WASP culture defines success as having the resources “to send our children away,” while everyone else is saving their money “to show our children where they came from,” and, if possible, “spend more time with the rest of the family.” My own belief is that Unitarian Universalism will reach its stratosphere by aggressively multiplying and strongly supporting a regular calendar for each age group to return, to remember, to commemorate, to rededicate. “Prophetic vision” means nothing to me; I see it as a fancy disguise for that ancestral call to either uproot oneself, or if that’s not possible, torch the landscape one cannot escape.

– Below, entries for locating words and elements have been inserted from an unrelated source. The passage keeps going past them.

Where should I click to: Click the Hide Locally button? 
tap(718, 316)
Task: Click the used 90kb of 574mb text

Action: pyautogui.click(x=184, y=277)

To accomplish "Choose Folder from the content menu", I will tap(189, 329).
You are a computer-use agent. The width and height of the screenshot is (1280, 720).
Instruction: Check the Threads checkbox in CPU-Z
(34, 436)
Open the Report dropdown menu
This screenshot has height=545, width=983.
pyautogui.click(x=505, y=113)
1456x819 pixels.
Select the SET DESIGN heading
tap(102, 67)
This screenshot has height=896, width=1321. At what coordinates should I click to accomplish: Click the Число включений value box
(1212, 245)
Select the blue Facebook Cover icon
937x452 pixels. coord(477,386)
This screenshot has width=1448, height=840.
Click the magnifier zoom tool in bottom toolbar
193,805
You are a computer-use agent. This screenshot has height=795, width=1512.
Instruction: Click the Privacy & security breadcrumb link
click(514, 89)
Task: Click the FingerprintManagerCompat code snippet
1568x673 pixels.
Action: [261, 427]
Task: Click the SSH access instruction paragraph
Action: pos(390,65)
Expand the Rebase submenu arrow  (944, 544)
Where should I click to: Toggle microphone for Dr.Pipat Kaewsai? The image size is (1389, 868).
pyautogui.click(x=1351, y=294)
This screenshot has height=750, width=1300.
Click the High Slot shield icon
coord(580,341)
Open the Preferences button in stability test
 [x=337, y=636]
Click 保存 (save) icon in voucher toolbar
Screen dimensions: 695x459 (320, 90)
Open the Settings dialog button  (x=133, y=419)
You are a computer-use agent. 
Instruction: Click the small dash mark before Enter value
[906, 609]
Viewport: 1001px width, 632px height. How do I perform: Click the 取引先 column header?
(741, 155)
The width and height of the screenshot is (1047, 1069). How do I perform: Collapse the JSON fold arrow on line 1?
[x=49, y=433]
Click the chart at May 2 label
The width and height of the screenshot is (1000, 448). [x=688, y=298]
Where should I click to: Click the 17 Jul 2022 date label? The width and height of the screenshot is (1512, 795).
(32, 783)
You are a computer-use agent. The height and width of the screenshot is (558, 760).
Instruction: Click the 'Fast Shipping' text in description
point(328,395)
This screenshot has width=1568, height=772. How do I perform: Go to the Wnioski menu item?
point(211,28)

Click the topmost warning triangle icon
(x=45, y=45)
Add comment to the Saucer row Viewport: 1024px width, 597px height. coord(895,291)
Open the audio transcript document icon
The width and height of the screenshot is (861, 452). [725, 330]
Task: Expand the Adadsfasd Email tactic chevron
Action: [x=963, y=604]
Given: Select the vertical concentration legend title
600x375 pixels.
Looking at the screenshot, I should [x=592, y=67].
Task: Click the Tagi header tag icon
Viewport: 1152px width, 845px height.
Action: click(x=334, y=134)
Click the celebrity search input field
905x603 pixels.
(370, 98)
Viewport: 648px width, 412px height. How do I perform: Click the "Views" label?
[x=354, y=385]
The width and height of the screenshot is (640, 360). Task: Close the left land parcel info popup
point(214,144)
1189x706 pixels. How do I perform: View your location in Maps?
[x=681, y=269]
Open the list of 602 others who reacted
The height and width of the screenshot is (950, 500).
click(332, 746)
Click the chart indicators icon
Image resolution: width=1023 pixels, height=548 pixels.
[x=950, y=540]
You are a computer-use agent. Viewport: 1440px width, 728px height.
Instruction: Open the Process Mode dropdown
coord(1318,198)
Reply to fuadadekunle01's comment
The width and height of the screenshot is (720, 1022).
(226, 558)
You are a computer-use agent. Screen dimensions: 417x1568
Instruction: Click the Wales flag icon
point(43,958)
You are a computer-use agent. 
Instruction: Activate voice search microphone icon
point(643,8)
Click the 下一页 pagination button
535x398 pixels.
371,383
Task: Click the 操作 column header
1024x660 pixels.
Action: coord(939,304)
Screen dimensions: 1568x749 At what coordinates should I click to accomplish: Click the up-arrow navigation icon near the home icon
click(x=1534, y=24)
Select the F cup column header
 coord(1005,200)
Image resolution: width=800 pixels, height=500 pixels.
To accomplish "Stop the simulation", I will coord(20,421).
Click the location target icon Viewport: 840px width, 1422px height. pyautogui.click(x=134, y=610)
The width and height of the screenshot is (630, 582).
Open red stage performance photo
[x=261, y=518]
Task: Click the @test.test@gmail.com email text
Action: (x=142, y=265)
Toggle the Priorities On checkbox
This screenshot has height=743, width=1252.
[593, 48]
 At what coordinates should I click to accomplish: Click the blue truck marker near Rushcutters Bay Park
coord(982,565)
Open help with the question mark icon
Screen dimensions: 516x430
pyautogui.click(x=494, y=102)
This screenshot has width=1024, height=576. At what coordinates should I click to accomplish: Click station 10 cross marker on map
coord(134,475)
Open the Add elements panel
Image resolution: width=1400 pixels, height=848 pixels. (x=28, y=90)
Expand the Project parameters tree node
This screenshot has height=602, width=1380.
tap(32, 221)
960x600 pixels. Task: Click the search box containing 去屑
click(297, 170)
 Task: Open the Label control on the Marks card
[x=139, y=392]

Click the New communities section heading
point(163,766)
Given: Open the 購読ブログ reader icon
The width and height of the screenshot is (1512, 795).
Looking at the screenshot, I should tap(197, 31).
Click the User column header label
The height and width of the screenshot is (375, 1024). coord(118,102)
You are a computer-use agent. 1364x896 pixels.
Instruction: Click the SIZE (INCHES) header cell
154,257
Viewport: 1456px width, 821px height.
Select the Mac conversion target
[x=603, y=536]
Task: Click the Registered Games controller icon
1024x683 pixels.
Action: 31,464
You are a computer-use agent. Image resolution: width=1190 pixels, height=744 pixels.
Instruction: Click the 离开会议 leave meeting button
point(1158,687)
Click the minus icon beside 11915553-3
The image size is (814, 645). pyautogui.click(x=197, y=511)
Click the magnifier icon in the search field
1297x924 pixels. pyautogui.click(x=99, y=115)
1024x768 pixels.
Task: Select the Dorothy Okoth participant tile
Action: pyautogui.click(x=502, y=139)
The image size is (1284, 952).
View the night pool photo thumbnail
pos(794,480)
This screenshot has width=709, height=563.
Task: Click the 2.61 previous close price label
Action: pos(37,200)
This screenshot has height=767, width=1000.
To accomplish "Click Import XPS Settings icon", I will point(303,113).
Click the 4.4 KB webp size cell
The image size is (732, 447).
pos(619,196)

Perhaps this religion has reached its apex of population penetration in Vermont because, although  our children usually have to make their money somewhere else,  we’re too small to forget them, and so fond of them that they strive to “make enough money to settle back home in Vermont.” Vermont has maple trees, Vermont has squashes, and it’s probably no coincidence that we also have the only legislature in the nation that has mandated universal compost collection by 2016. This is a state without weeds (Emerson’s name for a plant you don’t want where it is). What we try to uproot is the Alpha mutation, that anomaly in every species that gorges itself without ceasing on other people’s products, and decapitates every social network that threatens to limit Alpha self-perpetuation.

And yes, we were originally mostly English.